I live in an attic. I share the top two floors of a three-story house with two other twentysomething girls. The attic is my room, and provides a fairly accurate reflection of what’s going on in my life. One could walk up the stairs, into my room and do a pretty adept evaluation of my interior life.

One side is my living space. My daybed is tucked into a nook in the corner, with a pile of whatever books are currently in rotation beside it. The rest of the books are stacked along the wall, next to my cedar chest, which is filled with sweaters and my journals, chronicling my thoughts and stories since I was 15, nearly 10 years now. I’m going to have to weed through my sweaters so those from my twentysomething years will fit. Sometimes this side of the room is chaos; sometimes it’s neat. Most often it’s in a state of being picked up that doesn’t quite hit the mark. I am something of an extremist—but no perfectionist, hallelujah. I’d go nuts.
#####
- **REQUIREMENTS**:
(1) Decide whether each statement agrees with the attic passage, answering yes or no and quoting the words that decide it: (a) the writer shares the top two floors of the house with two other people; (b) the writer's journals are kept in the pile of books beside the daybed; (c) the writer claims to be a perfectionist.
(2) Transcribe the attic passage word for word, from "I live in an" to "my interior life.".

- **GIVEN INFORMATION**:
#####
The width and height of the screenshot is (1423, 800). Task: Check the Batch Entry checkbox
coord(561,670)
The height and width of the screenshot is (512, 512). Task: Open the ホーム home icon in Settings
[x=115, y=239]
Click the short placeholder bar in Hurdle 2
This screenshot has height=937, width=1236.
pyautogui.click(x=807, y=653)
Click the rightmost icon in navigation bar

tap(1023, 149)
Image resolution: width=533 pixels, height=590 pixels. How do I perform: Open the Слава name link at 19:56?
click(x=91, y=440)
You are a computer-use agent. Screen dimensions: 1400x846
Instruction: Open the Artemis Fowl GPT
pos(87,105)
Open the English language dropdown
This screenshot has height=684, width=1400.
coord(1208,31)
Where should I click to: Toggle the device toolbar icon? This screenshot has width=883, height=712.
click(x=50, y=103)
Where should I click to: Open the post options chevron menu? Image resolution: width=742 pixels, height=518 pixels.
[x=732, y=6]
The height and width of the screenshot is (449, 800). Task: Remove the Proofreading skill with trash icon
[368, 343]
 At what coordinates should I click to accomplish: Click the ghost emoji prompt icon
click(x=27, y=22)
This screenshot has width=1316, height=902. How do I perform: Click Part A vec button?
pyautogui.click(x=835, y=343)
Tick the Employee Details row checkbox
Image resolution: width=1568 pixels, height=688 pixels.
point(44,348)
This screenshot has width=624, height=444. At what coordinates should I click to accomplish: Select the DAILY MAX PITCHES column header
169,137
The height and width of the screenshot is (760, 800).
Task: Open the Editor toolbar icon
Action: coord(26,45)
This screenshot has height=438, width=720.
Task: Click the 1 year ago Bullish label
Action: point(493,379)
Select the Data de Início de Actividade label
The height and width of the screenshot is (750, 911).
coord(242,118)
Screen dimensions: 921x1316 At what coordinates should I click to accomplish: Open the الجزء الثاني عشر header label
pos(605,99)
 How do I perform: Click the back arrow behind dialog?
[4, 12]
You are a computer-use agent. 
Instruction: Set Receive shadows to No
#####
- **WORKED SOLUTIONS**:
(1)
(a) Yes: "I share the top two floors of a three-story house with two other twentysomething girls."
(b) No: "my cedar chest, which is filled with sweaters and my journals"
(c) No: "I am something of an extremist—but no perfectionist, hallelujah."

(2)
I live in an attic. I share the top two floors of a three-story house with two other twentysomething girls. The attic is my room, and provides a fairly accurate reflection of what’s going on in my life. One could walk up the stairs, into my room and do a pretty adept evaluation of my interior life.